Repeat the material between the line containing "Screen dimensions: 1470x922" and the line containing "Action: pyautogui.click(x=1345, y=517)", inclusive, and nothing else.

> **Dataset excerpts**:
━━━━━━━━━━━━━━━━
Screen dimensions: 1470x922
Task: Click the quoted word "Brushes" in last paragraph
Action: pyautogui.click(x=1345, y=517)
━━━━━━━━━━━━━━━━
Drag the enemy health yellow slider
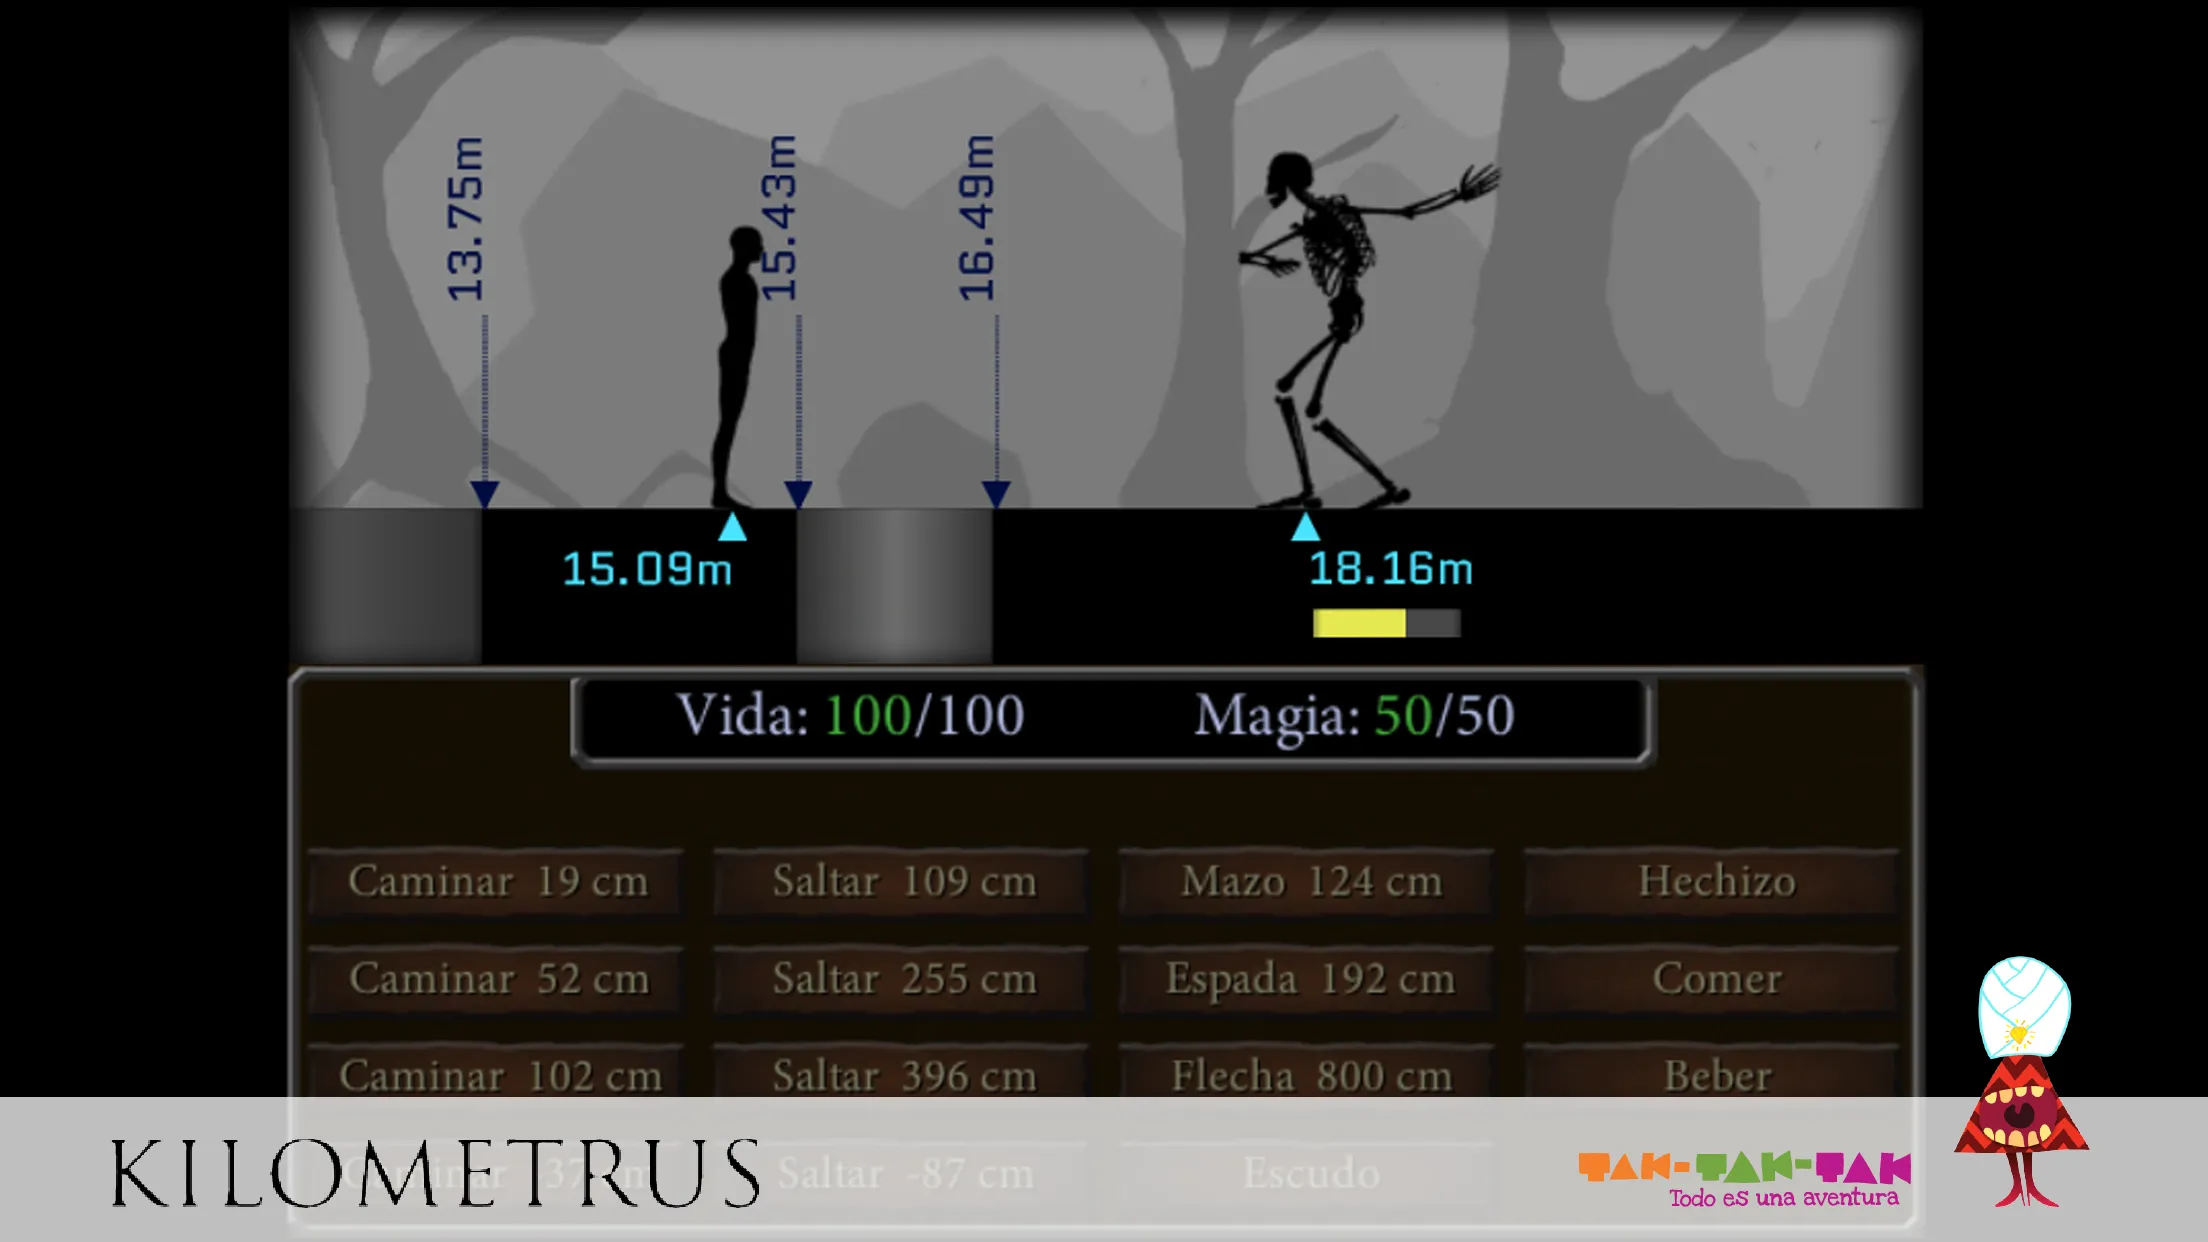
━━━━━━━━━━━━━━━━
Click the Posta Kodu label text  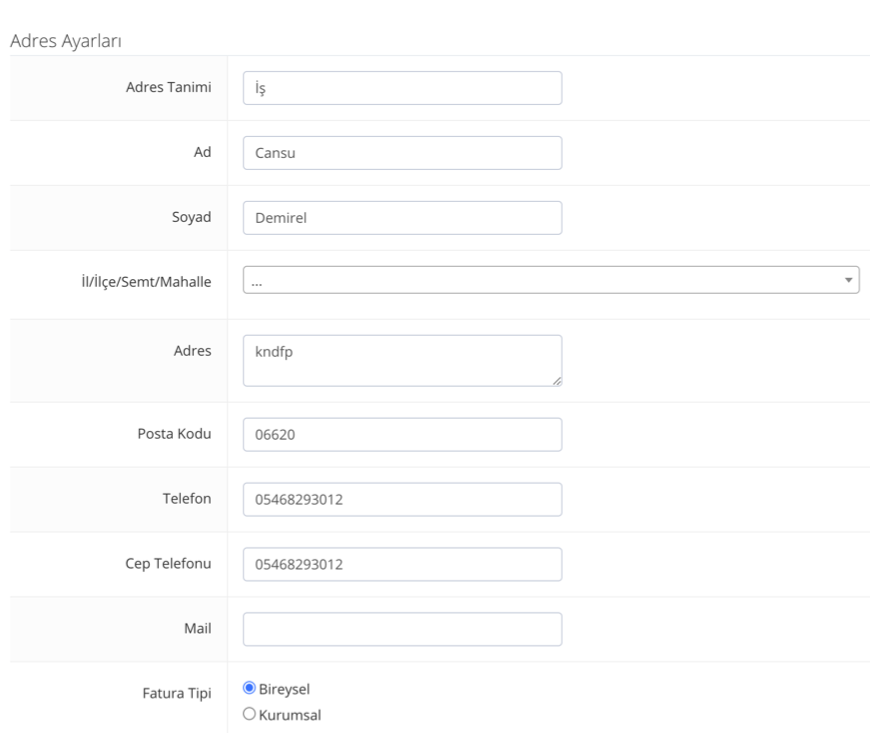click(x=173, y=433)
━━━━━━━━━━━━━━━━
> **Correct answer**:
Screen dimensions: 1470x922
Task: Click the quoted word "Brushes" in last paragraph
Action: pyautogui.click(x=1345, y=517)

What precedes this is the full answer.